→ Requests:
(a) In the passage on roughness formation during metal deposition, what does r stand for in Eq. (34)?
(b) Rewrite the rows from the line with "You are a computer-use" through the end of the rows, swapping "Mac" for "Apple" and changing nothing else. Omit the pictures.
======== Extract to read
In absence of mass transport control, roughness develops on polycrystalline substrates because of the different growth rates of crystallites of different orientation147,148 and on single crystals, or on the individual crystallites of a polycrystalline surface, by the bunching of monoatomic layers to polyatomic layers ("macro-steps"), the development of ridges, growth spirals, pyramids, blocks, etc., by mechanisms discussed in Refs. 33, 88, 89, 90, 140, 147-154.

Transport control strongly increases the rate of roughening because, except with pulsed current or potential of sufficiently high frequency or of sufficiently short cathodic pulses and sufficiently long rest periods,133,134,178 the diffusion layer thickness is smaller over the micropeaks than over the microvalleys.  This diffusion-controlled roughness formation was studied especially by Ibl and associates48,56,134,155,156,178 and was recently surveyed by Despic and Popov.12,133,133A

A special case of diffusion-controlled roughness formation is dendritic (tree-like) growth.  According to the theory initiated by Barton and Bockris157 and further developed in Refs. 158 and 159, a growth spiral or pyramid becomes, after the required induction time,133A tall and steep under diffusion control until it penetrates the diffusion layer characteristic of the substrate.  Then linear diffusion is replaced by spherical diffusion and Eq. (16) is replaced by the corresponding equation for spherical diffusion

\small i_{L}=\frac{nFDC_{B}}{r\left ( 1-t_{Me} \right )}                                                                                                 (34)

where r is the radius of curvature of the dendrite tip.  If r is much smaller than the diffusion layer thickness of the substrate, the dendrite will grow at a much faster rate than the rest of the surface.  See also Refs. 12, 33, 89.

How do inhibitors suppress roughness formation?  Hoar161 suggested that the production of a bright surface (other than by mechanical means) involves the deposition, or in the anodic case removal, of surface atoms in a random manner.  He proposed two mechanisms by which equalization of the growth rates on different crystal planes and consequently brightening would occur (compare Ref. 88).  One mechanism is due to nearly complete surface coverage by an additive which is reversibly adsorbed and desorbed; metal deposition would then occur through the randomly forming holes in this adsorbed film and would consequently be uniform.  The other mechanism consists in preferred adsorption of the inhibitor on the more active faces or growth sites, which would also lead to an equalization of the local deposition rates.  DuRose78 has placed nickel brighteners in one of these two groups, or in an intermediate group, according to their adsorption and inhibition mechanism.
================
======== Records for this task
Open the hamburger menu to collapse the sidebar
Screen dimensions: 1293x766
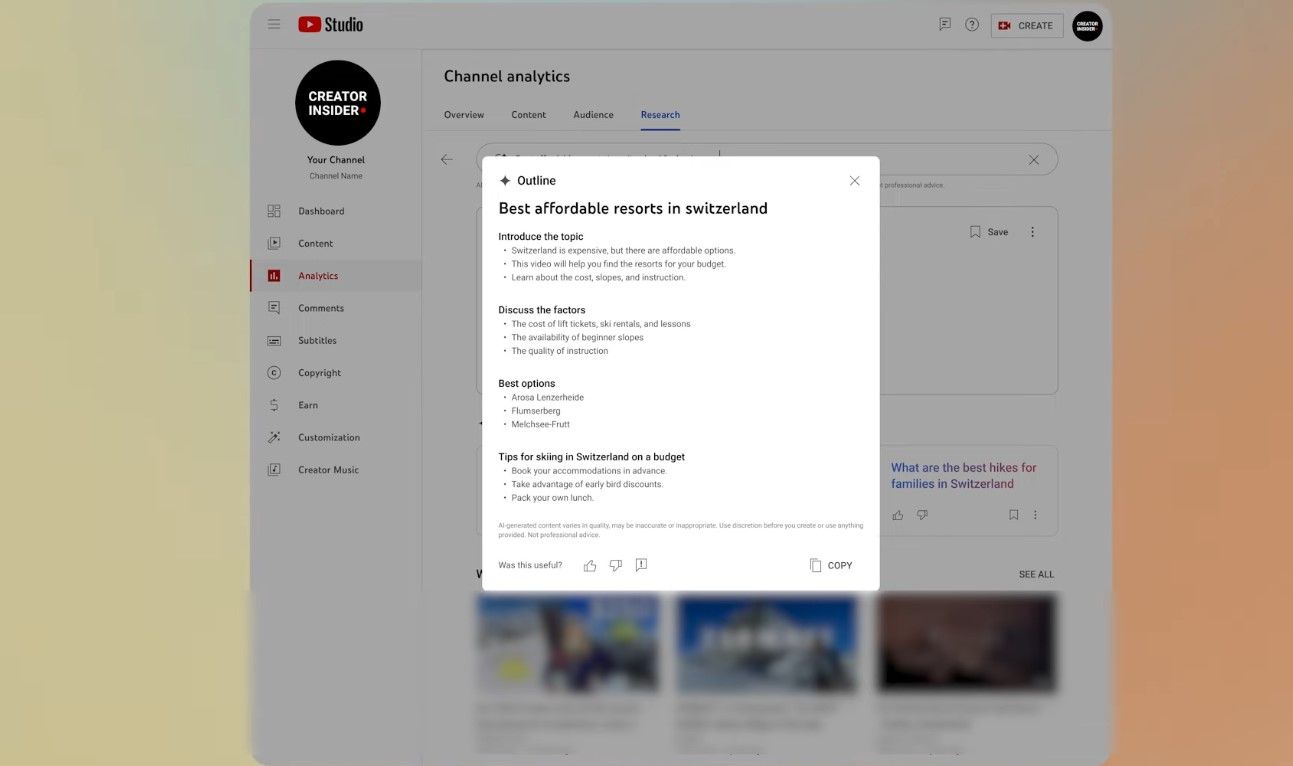tap(273, 24)
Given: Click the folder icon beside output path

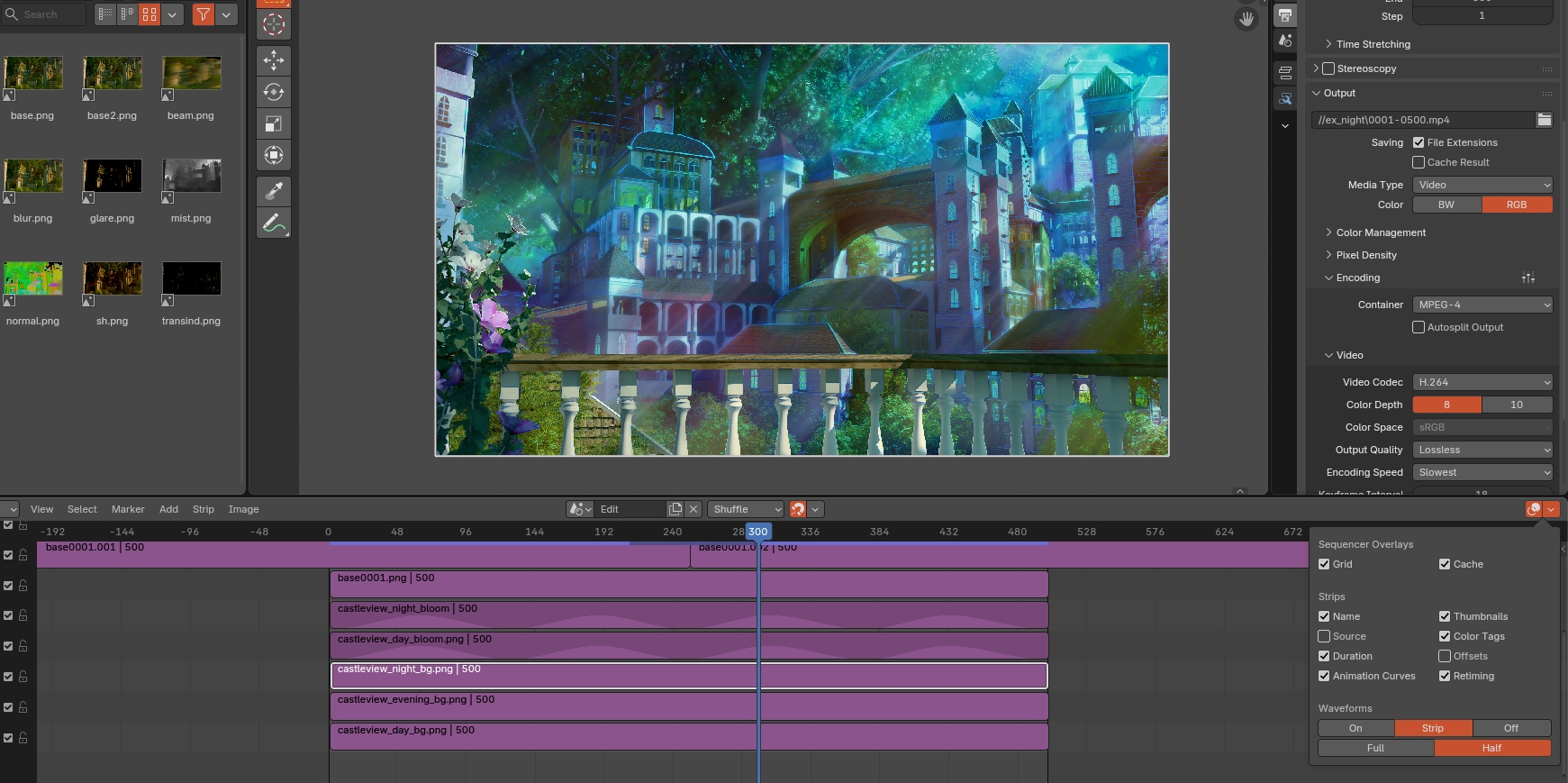Looking at the screenshot, I should [1544, 120].
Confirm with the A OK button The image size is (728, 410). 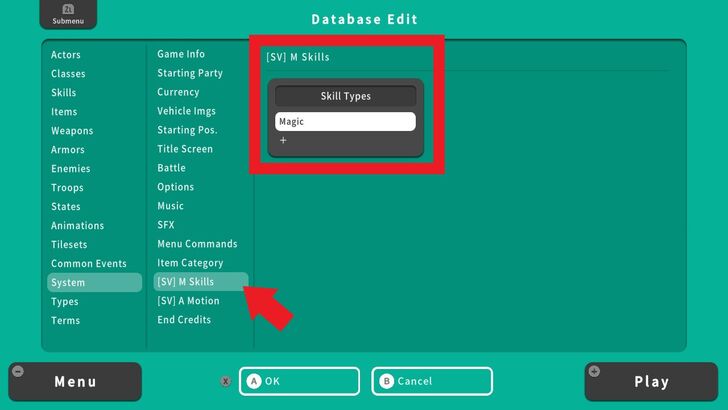coord(299,381)
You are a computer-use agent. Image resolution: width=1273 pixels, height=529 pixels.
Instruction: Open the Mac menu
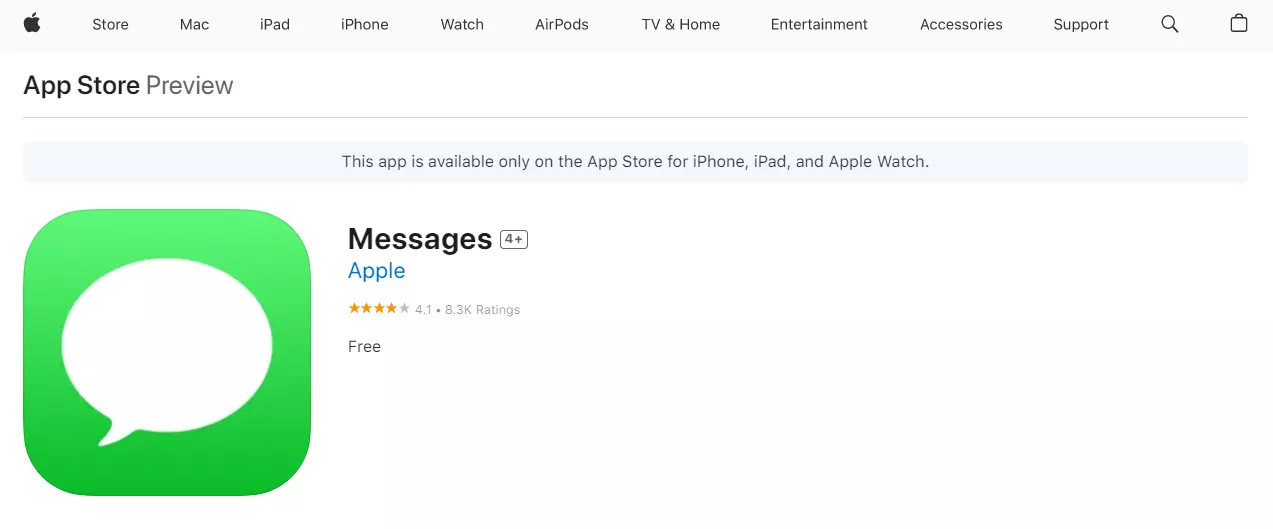click(194, 24)
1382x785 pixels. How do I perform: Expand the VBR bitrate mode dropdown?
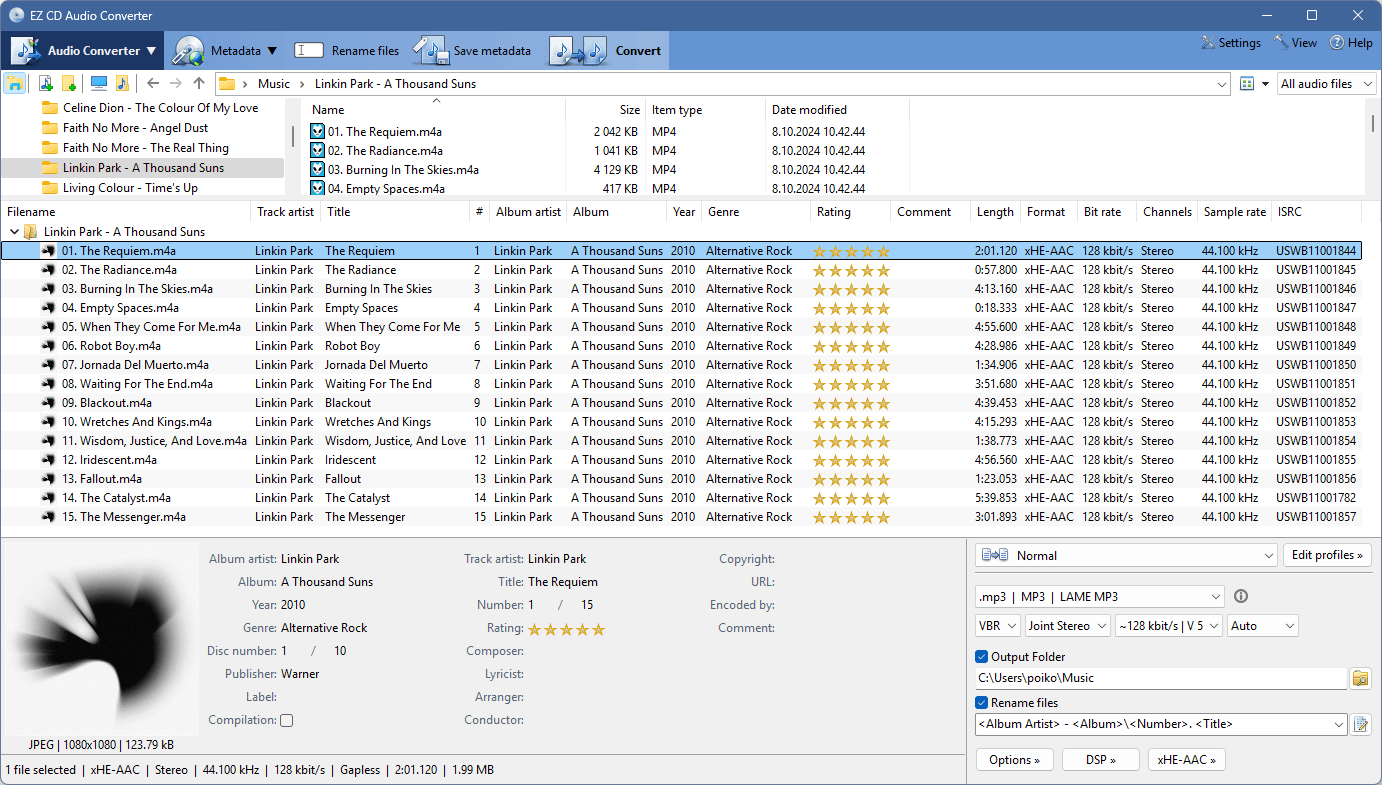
================
→ Outputs in order:
(a) The radius of curvature of the dendrite tip.

(b)
You are a computer-use agent. Image resolution: width=1273 pixels, height=529 pixels.
Instruction: Open the Apple menu
click(194, 24)
1382x785 pixels. How do I perform: Expand the VBR bitrate mode dropdown?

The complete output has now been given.